- _Source_:
## Begin

Opinion
1:06-CV-952-SEB-VSS.
November 11, 2006
ENTRY DIRECTING FURTHER ACTION PRIOR TO RULING ON REQUEST FOR PRELIMINARY INJUNCTION
This case is before the Court on the Motion for Preliminary Injunction [Docket No. 5] filed by Plaintiff, Toby Digrugilliers ("Digrugilliers"), on June 16, 2006, pursuant to Fed.R.Civ.P. 65. We conducted a hearing to receive evidence and hear argument regarding these matters on November 3, 2006. In reviewing the parties' briefs, submissions, and oral arguments in support of and in opposition to the Motion, we have determined that further preliminary steps must be competed before the Motion is ripe for a decision, which we explain below.
Factual Background
Plaintiff is the pastor and trustee of the Baptist Church of the West Side, a church located at 6411 W. Thompson Road, in Indianapolis, Indiana ("the Thompson Road property"). He has brought this action in his capacity as an individual, member of the Church, and pastor and trustee of the Church, and on behalf of the Church and its members.

## End

- _Instructions_:
• 1. Rewrite the stretch of entries from the first one through the line containing "coordinates (1344, 916)." as a numbered list, leaving out blank lines.
• 2. Extend the court order from the point where it stops.
The court order and the entries have no connection to each other.

- _Task inputs_:
## Begin

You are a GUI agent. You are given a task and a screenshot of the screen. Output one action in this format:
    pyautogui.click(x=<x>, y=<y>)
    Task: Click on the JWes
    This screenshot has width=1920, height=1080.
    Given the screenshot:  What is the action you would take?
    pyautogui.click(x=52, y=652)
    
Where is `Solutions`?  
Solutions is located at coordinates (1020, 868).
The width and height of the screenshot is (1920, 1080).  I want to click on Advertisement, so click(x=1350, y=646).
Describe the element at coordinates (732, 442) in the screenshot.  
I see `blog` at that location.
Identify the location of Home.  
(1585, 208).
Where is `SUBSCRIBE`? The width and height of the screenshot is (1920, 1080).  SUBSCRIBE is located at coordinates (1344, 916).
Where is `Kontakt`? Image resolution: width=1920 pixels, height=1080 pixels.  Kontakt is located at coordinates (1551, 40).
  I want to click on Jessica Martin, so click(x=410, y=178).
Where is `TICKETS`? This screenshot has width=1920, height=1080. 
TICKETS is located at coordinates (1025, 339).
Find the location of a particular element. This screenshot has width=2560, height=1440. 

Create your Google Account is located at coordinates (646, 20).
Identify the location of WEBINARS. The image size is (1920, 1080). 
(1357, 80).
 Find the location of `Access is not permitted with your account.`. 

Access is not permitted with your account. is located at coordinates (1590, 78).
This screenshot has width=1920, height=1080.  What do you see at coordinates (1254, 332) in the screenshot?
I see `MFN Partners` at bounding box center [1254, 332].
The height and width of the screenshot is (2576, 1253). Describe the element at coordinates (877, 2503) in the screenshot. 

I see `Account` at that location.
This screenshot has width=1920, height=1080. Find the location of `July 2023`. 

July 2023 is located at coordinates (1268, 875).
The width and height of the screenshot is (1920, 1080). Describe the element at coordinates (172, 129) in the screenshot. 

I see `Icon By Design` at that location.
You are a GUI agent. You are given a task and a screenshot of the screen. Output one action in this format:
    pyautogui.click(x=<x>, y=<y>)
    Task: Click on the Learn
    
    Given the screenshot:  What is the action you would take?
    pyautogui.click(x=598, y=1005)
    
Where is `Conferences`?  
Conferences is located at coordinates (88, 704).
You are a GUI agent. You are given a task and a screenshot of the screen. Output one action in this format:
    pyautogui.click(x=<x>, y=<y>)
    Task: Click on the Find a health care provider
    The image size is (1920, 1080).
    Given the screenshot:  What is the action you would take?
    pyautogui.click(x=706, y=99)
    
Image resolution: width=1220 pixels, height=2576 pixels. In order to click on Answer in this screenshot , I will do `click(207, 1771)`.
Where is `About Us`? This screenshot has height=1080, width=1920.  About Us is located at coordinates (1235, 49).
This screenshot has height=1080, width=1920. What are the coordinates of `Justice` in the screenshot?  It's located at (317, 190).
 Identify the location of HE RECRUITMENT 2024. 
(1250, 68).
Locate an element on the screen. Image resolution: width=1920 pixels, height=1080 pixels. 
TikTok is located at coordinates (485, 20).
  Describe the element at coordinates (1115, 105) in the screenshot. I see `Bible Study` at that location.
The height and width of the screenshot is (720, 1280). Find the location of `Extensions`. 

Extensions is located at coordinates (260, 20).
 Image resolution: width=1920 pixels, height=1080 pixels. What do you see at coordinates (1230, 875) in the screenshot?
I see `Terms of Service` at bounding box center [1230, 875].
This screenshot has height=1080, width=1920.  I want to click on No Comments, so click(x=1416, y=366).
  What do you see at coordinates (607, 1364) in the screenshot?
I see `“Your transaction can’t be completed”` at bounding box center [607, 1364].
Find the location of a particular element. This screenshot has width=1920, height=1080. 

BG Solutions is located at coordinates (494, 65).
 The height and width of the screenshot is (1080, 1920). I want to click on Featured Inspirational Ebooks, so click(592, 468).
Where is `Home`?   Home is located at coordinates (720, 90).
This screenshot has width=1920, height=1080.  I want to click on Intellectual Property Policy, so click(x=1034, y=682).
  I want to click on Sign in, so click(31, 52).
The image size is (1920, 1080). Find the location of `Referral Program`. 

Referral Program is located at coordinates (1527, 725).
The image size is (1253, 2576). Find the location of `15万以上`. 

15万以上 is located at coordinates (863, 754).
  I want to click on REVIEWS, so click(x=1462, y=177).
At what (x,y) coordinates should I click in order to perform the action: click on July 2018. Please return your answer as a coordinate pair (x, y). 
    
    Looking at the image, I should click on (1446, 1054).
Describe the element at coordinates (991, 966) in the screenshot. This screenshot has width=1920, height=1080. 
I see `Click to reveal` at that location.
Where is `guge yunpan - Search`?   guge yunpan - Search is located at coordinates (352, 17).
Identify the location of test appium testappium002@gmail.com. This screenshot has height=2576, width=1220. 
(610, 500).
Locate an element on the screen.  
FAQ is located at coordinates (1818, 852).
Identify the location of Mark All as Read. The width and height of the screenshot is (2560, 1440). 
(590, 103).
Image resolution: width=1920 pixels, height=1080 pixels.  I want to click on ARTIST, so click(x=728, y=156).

## End

- _Answers provided_:
• 1.
1. You are a GUI agent. You are given a task and a screenshot of the screen. Output one action in this format:
2.     pyautogui.click(x=<x>, y=<y>)
3.     Task: Click on the JWes
4.     This screenshot has width=1920, height=1080.
5.     Given the screenshot:  What is the action you would take?
6.     pyautogui.click(x=52, y=652)
7. Where is `Solutions`?  
8. Solutions is located at coordinates (1020, 868).
9. The width and height of the screenshot is (1920, 1080).  I want to click on Advertisement, so click(x=1350, y=646).
10. Describe the element at coordinates (732, 442) in the screenshot.  
11. I see `blog` at that location.
12. Identify the location of Home.  
13. (1585, 208).
14. Where is `SUBSCRIBE`? The width and height of the screenshot is (1920, 1080).  SUBSCRIBE is located at coordinates (1344, 916).

• 2.
Mr. Digrugilliers maintains that he is empowered to bring this suit pursuant to the Declaration of Trust adopted by the Church. Joint Exs. A, B. Section C.2 of the trust document empowers the trustee to "[c]ommence or defend litigation with respect to this Church . . . or any property of the Trust Estate, as the Trustee may deem advisable," but requires that he "shall first consult the congregation prior to the exercise of" such power. Though Plaintiff has made the trust document and the resolution adopting it part of the record in this cause, he has not demonstrated in any evidentiary submission that he has consulted the congregation prior to instituting this suit and has received their explicit permission, as required by the trust agreement. In order to ensure Mr. Digrugilliers's proper standing to bring this suit on behalf of the Church, this evidentiary loop must be closed. Therefore, we hereby grant Plaintiff fourteen (14) days in which to supplement the record with evidence that his claim is properly authorized pursuant to this provision of the trust agreement.
The church has had a leasehold interest in the Thompson Road property since July 1, 2005, when it signed a lease agreement with the lessor, Walton Properties, LLC (Joint Ex. I). Paragraph 6 of the Lease states that "[t]he lessee covenants that the premises shall be used for the purpose of [a meeting facility], and shall not be used or permitted to be used for any other purpose; [and] that said premises shall not be used for any unlawful purpose and no violations of law or ordinance shall be committed thereon." The Lease expired on July 1, 2006, but according to Plaintiff's counsel, it has been extended month-to-month since its expiration, pursuant to Paragraph 14 of the Lease, which states that a holding over of the lease beyond its expiration shall operate as an extension of the lease from month to month. See id.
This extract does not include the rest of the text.